__Work to be completed__:
Scan the entries for "gear". Every line that holds it is to be copied.

__Data for this exercise__:
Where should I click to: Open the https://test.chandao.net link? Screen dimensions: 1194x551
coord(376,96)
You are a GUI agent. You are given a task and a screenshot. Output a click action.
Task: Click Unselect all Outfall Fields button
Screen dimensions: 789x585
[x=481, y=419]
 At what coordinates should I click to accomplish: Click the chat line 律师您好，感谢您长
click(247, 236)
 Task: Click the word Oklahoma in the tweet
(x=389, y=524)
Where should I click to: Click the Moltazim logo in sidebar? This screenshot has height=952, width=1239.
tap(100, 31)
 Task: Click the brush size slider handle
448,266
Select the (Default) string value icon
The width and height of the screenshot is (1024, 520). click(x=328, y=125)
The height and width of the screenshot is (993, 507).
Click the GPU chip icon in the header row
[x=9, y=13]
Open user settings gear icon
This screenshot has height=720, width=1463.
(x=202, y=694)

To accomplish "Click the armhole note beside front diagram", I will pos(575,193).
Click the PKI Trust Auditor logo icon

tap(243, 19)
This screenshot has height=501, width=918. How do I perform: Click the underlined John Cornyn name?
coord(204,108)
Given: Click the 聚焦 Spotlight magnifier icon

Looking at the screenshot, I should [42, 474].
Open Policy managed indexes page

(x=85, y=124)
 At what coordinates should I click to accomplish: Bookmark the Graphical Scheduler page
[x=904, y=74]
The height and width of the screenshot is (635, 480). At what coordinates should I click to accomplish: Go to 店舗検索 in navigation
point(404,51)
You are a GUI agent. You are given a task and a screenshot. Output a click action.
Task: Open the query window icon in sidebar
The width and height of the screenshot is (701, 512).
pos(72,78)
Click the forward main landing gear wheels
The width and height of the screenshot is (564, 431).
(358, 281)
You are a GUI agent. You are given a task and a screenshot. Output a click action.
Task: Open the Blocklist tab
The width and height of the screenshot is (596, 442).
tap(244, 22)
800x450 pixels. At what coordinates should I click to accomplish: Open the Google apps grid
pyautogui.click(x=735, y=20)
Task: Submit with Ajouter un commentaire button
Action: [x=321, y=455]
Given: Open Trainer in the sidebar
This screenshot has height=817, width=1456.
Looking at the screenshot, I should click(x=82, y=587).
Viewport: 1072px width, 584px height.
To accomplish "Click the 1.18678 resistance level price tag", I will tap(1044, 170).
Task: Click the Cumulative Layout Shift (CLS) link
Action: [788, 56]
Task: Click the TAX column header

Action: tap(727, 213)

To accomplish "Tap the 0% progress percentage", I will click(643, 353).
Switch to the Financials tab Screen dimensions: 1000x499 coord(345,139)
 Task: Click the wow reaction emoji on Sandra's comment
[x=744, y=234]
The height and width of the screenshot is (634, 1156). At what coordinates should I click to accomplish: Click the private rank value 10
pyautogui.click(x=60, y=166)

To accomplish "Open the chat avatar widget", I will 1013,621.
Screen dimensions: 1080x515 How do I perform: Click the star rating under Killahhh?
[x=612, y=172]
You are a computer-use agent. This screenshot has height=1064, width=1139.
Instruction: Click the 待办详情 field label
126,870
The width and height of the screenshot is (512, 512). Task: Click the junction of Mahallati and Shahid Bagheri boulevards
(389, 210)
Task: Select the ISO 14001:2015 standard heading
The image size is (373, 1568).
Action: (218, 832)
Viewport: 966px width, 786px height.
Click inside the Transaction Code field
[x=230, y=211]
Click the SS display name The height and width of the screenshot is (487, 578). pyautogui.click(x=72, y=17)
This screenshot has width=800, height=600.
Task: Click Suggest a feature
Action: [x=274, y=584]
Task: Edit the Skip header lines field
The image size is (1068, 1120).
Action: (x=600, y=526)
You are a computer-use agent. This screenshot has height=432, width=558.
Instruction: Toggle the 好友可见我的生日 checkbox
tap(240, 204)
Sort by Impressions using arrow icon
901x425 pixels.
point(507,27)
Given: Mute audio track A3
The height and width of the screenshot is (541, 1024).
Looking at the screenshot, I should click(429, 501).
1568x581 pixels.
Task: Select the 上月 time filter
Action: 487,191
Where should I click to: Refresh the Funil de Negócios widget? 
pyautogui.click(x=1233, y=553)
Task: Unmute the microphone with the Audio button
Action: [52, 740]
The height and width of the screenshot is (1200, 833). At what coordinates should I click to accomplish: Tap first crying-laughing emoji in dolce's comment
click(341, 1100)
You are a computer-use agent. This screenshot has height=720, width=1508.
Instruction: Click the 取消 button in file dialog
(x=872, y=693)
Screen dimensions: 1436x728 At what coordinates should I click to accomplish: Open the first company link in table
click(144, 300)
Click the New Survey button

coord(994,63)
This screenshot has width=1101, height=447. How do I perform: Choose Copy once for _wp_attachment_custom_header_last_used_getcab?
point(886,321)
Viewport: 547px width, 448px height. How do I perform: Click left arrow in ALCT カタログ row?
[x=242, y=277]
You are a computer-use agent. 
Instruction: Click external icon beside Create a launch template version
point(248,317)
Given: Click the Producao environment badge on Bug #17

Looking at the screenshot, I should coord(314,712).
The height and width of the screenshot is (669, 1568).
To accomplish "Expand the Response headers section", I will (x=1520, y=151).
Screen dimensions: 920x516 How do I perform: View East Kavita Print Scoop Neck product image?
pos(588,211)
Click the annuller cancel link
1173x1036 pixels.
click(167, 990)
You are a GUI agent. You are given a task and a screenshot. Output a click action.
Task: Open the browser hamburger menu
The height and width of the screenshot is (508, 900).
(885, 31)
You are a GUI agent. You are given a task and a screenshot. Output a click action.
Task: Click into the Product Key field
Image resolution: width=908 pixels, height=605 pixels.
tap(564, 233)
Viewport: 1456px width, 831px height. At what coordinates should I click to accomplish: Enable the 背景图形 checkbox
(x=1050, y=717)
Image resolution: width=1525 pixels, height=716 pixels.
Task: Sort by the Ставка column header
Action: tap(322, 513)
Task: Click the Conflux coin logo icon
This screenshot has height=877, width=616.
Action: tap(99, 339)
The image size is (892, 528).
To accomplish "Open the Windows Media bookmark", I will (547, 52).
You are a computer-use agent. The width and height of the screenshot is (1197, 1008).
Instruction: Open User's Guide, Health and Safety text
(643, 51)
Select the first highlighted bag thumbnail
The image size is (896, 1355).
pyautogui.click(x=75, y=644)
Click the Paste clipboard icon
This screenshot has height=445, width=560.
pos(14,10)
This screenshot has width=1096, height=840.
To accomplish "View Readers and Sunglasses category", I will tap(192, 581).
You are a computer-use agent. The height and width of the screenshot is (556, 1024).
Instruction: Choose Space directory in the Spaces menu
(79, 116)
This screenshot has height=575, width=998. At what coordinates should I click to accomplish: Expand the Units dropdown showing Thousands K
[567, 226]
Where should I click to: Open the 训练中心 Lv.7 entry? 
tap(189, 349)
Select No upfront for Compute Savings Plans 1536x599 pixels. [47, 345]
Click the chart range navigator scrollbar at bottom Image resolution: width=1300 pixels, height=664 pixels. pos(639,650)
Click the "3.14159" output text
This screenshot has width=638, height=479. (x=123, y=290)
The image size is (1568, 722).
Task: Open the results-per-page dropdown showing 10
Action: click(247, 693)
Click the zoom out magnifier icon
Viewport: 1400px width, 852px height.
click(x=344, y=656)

__Finished task__:
Open user settings gear icon
Click the forward main landing gear wheels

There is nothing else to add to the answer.